REQUIRED ACTIONS ▸
1. Transcribe the part of the passage about the novel Oreo that opens with the words containing "Dust-jacket from the" and closes with "Media type Print (Paperback)".
2. Extend the passage about the novel Oreo with the part that would come next, starting after its last sentence.

SELECTED PASSAGE ▸
----------

Dust-jacket from the first edition
Author Fran Ross
Cover artist Ann Twombly
Country United States
Language English
Genre Novel
Publisher Northeastern University Press(publisher)
Publication date
1974
Media type Print (Paperback)
Pages 212 pp
ISBN 1-55553-464-3
OCLC 44461973
Dewey Decimal 813/.54 21
LC Class PS3568.O8433 O74 2000

Oreo is a satirical novel published in 1974 by Fran Ross, a journalist and short-lived comedy writer for Richard Pryor. The book was almost forgotten and became out of print until Harryette Mullen rediscovered the novel and brought it out of obscurity. The book has since acquired cult classic status.[1]

Plot summary

Born to a Jewish father and black mother who divorce before she is two, Oreo grows up in Philadelphia with her maternal grandparents while her mother tours with a theatrical troupe. Soon after puberty, Oreo heads for New York with a pack on her back to search for her father; but in the big city she discovers that there are dozens of Sam Schwartzes in the phone book, and Oreo's mission turns into a wickedly humorous picaresque quest. The ambitious and playful narrative challenges accepted notions of race, ethnicity, culture, and even the novelistic form itself; its quest theme is inspired by that of the Greek tale of Theseus.[2][3]

Ross uses the structure of the Theseus myth to both trap Oreo and allow her to reinvent it. Oreo's white father, who abandoned her, forces her to live out this inherently white, male narrative. However, the trope of lost patriarchy is essential in black cultures so Oreo can reappropriate the myth and make it entirely non-foreign. Furthermore, Oreo reinvents the archaic myth by living a black narrative through it, suggesting that blacks can reappropriate themes from the white culture they are forced to live in. The search for paternity within the Theseus myth is essentially futile since Oreo gains nothing from finding her father, which undermines the importance placed on the search for paternity.

Genre

Oreo is a picaresque novel, that revolves around our picaroon, Oreo. It is a fictional tale about the adventures and conflicts she faces on her search for her father. It falls under the category of Post Soul Aesthetic, modern works that expands upon the possibilities of the Black experience, and arguably New Black Aesthetic, works that describes the black experience from the perspective of the culturally-hybrid, second generation middle class.

Structure

The novel is told from the perspective of an omniscient, third-person. The novel strays from traditional narrative form. The novel exemplifies the essence of postmodernism, fragmentation through its structure.The chapters are broken into subsections. The novel uses diagram, equations, menus, tests, ads, letters, other sources to break and supplement the narrative.

Themes

Identity

Identity, and it's flexibility, proves to be a strong thematic presence in the novel. We see Oreo take on many different characters throughout the novel to fit any given situation, and all of these seem to become absorbed into her already complex identity. Oreo surrounds herself with family members on community members who have created a self-imposed identity, which always seems unfaltering and give the characters a certain inertia (or, in James' case, a very literal inertia), and takes on all of their identities, encouraging and allowing for her journey. She uses her malleable identity to her advantage in finding her father. Even her name goes through manifold different permutations. Oreo's biracial familial history seems to give her the ability to meander about with different masks, becoming whatever will best fit her situation. She becomes a vessel through which her family history can be shone. This shifting identity brings into question, however, who Oreo is at her core.

----------

INFORMATION SUPPLIED ▸
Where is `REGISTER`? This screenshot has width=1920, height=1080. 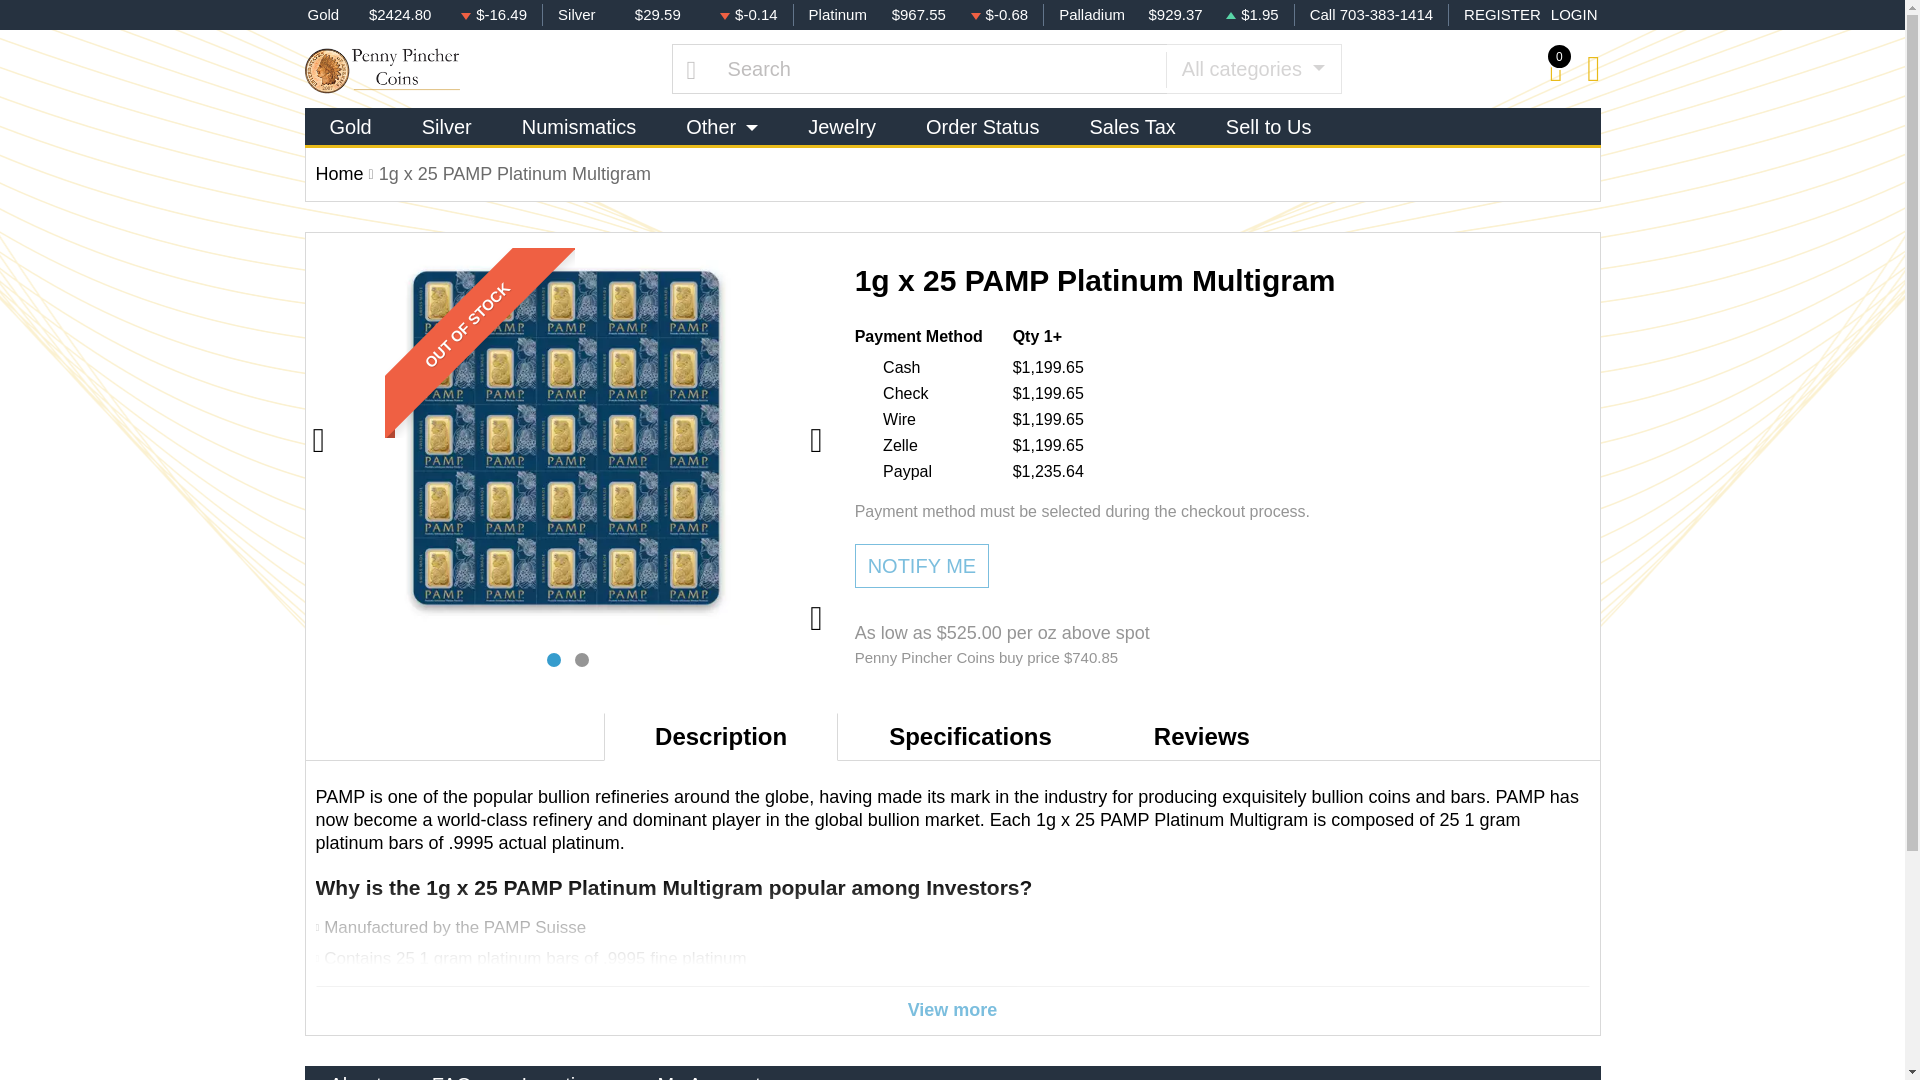 REGISTER is located at coordinates (1502, 16).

----------

SET OF ANSWERS ▸
1.
Dust-jacket from the first edition
Author Fran Ross
Cover artist Ann Twombly
Country United States
Language English
Genre Novel
Publisher Northeastern University Press(publisher)
Publication date
1974
Media type Print (Paperback)

2.
Representation

Ross brings to the forefront new figures that are usually not represented in talks of Black identity. In Oreo she presents the characters of Jimmie C., the feeble-hearted, fainting nerd, Jimmie’s best friend, Fonzelle Scarsdale, a hyper-sexualized F-student with a choreographed heavy walk, the flamboyantly dressed pimp, Parnell, and Kirk the sexual beast with an oversized phallus. Our feminist heroine, Christine is constantly juxtaposed with weak, male-dependent women. One example would be her passive grandmother Louise who remains submissive to her immobilized husband in his stroke-stricken state for 15 years until she finally seeks out a replacement. Other examples are Parnell’s prostitutes; inherent to their job is the task of subservience to their “boss” and their “customers”.Through these characters Ross portrays variations of Black identity into the experiences and does not simply to create the antitheses of popularized Blackness that may accompany other stereotypes.

Language

The novels uses a broad spectrum of languages including: AAVE, Yiddish, superstandard language, louise-ese, math, rhyme, singing. Christine’s skillful navigation among this broad array of languages points to her cultural hybridity. She is capable of code-switching and interchanging, and communicating with all these languages and their users.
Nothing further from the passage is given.